Dataset entries:
--
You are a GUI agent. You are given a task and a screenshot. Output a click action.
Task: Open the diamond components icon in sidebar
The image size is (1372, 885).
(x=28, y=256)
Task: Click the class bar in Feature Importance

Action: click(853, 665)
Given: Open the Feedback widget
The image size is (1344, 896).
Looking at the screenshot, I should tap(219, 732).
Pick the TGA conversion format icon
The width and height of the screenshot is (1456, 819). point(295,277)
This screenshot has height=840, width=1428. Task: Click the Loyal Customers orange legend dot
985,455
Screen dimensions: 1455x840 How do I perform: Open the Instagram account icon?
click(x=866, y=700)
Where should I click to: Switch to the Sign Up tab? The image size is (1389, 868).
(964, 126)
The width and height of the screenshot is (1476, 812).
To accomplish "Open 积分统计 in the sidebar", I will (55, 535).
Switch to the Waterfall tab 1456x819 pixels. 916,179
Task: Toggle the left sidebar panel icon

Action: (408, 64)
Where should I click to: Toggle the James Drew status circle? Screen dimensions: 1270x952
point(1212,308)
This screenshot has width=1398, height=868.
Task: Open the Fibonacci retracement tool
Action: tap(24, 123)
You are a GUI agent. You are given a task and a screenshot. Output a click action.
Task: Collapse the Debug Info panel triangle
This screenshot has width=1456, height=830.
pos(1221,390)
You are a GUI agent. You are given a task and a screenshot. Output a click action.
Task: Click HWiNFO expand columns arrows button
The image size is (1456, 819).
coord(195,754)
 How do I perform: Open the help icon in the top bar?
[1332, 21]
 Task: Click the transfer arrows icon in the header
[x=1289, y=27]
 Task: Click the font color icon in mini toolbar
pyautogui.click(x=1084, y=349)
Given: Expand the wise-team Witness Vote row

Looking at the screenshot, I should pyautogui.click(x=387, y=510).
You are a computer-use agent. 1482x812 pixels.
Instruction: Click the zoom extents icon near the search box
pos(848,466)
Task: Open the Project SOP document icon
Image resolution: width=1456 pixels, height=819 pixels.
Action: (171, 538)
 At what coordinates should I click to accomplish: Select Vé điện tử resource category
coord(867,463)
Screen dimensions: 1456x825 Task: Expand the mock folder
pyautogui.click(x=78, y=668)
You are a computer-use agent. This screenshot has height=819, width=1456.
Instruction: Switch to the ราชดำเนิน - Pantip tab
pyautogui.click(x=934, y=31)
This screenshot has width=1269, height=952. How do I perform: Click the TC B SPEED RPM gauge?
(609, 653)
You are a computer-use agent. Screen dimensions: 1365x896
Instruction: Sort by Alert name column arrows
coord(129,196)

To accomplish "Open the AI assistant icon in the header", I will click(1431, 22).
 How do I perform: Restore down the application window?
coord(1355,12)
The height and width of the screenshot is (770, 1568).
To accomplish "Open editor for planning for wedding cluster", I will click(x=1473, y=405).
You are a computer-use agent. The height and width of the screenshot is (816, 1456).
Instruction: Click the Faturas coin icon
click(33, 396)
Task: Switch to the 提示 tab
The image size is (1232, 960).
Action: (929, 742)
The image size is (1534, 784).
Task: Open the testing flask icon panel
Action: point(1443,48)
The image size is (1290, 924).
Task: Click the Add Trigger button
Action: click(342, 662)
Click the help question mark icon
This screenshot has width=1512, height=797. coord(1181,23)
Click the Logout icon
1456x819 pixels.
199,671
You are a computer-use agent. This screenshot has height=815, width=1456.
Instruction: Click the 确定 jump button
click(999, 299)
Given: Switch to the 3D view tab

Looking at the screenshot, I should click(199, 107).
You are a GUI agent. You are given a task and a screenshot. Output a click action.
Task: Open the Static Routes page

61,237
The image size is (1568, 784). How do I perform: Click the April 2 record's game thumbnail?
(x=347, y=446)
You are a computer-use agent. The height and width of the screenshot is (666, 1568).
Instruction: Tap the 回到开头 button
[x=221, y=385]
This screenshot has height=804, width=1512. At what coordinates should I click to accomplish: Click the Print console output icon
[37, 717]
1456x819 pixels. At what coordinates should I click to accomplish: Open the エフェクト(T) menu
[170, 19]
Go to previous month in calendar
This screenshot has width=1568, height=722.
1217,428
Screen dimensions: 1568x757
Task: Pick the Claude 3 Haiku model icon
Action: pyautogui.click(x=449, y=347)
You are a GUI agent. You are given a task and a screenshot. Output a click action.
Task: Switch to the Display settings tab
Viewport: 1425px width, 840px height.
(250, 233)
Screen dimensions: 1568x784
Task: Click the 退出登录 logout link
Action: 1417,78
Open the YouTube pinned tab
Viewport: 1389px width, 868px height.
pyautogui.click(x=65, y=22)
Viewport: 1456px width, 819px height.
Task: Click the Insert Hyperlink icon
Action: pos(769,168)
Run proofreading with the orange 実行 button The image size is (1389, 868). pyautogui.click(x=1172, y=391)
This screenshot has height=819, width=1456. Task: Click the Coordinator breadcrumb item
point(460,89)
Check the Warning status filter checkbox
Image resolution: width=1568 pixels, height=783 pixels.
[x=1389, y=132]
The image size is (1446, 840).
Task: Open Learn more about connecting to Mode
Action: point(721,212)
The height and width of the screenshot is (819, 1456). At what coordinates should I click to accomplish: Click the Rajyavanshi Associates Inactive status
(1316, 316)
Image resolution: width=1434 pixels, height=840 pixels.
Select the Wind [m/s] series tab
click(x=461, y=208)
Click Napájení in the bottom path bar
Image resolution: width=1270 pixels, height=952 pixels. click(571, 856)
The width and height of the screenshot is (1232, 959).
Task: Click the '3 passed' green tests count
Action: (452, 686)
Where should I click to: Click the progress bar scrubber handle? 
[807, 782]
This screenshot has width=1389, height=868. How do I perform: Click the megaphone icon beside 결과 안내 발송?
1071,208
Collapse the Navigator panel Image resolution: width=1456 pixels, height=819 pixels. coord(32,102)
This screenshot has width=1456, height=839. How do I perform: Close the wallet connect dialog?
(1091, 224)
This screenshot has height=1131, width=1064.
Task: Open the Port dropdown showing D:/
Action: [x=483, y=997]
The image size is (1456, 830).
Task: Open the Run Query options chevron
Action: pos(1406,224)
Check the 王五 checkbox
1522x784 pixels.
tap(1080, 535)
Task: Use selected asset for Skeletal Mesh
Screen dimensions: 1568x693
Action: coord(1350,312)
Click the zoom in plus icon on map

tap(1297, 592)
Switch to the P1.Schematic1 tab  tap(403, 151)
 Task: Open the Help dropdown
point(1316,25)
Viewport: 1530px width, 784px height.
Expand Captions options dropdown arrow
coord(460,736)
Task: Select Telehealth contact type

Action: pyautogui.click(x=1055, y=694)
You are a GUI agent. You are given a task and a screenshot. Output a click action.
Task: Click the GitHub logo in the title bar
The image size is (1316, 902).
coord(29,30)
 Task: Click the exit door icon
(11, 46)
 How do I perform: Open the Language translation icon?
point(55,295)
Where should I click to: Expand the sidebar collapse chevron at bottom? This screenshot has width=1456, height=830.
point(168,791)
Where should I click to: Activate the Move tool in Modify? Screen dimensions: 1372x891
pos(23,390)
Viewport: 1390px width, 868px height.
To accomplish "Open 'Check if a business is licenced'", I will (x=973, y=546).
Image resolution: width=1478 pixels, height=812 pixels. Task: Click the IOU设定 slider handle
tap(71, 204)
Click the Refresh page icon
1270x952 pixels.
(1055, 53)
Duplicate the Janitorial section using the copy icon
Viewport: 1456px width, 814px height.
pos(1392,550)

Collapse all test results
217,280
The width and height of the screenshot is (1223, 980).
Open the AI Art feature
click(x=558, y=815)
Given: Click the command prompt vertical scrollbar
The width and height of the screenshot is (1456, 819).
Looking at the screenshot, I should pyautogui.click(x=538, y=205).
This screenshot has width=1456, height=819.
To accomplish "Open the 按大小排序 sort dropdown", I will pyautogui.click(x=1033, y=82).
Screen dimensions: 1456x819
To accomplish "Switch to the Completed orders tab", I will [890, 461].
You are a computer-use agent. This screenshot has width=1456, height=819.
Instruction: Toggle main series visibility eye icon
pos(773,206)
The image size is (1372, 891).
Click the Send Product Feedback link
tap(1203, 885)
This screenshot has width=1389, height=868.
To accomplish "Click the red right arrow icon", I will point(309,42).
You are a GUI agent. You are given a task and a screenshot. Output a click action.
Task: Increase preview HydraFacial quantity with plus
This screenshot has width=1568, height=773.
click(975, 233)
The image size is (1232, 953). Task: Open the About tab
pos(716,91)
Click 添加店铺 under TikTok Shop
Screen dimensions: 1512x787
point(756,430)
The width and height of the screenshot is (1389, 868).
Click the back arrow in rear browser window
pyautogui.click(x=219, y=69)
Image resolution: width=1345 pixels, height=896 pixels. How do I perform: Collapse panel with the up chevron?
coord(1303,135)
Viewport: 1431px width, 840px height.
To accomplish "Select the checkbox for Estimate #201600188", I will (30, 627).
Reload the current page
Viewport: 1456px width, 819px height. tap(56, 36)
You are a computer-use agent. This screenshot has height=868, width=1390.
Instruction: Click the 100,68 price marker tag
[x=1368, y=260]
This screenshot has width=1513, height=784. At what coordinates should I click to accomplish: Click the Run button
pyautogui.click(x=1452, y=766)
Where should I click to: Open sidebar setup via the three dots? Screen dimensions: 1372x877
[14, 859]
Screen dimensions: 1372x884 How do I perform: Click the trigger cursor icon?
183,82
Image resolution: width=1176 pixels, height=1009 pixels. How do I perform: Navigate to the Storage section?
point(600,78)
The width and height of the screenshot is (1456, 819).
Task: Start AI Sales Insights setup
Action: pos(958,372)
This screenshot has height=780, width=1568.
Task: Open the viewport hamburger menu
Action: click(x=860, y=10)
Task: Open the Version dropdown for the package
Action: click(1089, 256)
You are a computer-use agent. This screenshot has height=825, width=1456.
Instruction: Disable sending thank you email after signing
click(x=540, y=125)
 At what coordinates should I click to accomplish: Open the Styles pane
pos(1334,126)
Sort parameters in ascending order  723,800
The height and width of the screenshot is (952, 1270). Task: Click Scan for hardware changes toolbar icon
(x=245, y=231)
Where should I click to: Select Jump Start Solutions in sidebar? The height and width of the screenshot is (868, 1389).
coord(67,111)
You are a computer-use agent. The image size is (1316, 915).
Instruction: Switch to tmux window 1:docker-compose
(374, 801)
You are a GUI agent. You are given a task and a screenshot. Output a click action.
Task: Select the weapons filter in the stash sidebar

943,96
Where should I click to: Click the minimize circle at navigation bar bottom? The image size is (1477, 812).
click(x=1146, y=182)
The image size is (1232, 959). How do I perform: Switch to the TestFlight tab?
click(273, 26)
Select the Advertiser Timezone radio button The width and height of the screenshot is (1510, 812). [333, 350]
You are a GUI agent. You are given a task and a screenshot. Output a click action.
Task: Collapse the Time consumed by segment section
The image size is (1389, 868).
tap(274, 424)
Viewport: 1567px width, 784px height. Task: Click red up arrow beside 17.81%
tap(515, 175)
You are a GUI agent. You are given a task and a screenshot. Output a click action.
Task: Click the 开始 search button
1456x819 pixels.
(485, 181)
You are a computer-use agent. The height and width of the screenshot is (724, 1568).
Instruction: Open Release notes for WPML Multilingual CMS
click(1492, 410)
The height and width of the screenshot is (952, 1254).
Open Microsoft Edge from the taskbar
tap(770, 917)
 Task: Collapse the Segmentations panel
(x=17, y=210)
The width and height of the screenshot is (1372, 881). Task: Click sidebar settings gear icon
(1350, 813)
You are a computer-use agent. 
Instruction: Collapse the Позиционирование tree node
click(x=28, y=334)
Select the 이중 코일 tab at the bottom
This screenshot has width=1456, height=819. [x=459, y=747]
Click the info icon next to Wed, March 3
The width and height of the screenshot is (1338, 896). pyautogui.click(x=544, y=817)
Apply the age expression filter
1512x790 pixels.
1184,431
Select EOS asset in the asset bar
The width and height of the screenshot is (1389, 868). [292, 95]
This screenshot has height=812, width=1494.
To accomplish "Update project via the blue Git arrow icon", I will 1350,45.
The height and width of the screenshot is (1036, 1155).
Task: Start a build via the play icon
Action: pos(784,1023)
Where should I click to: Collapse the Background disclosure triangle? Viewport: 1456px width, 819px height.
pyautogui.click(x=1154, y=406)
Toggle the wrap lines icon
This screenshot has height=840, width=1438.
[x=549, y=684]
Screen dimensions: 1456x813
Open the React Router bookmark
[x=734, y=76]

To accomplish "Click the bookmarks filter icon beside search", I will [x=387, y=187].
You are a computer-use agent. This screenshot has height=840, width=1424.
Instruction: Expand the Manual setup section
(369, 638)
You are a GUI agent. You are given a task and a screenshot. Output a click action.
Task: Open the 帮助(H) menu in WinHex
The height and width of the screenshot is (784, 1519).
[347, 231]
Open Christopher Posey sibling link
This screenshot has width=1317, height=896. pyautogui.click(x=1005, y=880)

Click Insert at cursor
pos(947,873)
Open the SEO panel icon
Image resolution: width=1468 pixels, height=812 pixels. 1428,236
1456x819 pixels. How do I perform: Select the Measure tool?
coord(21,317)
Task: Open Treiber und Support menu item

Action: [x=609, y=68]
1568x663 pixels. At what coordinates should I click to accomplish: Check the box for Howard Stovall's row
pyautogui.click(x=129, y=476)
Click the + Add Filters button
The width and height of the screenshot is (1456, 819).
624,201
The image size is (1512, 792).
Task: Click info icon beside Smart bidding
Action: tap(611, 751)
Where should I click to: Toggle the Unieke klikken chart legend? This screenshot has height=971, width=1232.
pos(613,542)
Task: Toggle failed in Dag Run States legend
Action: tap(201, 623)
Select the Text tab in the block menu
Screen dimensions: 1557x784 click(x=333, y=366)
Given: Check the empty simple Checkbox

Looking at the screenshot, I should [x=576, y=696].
--
What to produce: Starting at the line above that holds "This screenshot has width=1568, height=722." and ending at the line that holds "Check the Warning status filter checkbox", transcribe each line exactly and include no other lines.

Task result:
This screenshot has width=1568, height=722.
1217,428
Screen dimensions: 1568x757
Task: Pick the Claude 3 Haiku model icon
Action: pyautogui.click(x=449, y=347)
You are a GUI agent. You are given a task and a screenshot. Output a click action.
Task: Switch to the Display settings tab
Viewport: 1425px width, 840px height.
(250, 233)
Screen dimensions: 1568x784
Task: Click the 退出登录 logout link
Action: 1417,78
Open the YouTube pinned tab
Viewport: 1389px width, 868px height.
pyautogui.click(x=65, y=22)
Viewport: 1456px width, 819px height.
Task: Click the Insert Hyperlink icon
Action: pos(769,168)
Run proofreading with the orange 実行 button The image size is (1389, 868). pyautogui.click(x=1172, y=391)
This screenshot has height=819, width=1456. Task: Click the Coordinator breadcrumb item
point(460,89)
Check the Warning status filter checkbox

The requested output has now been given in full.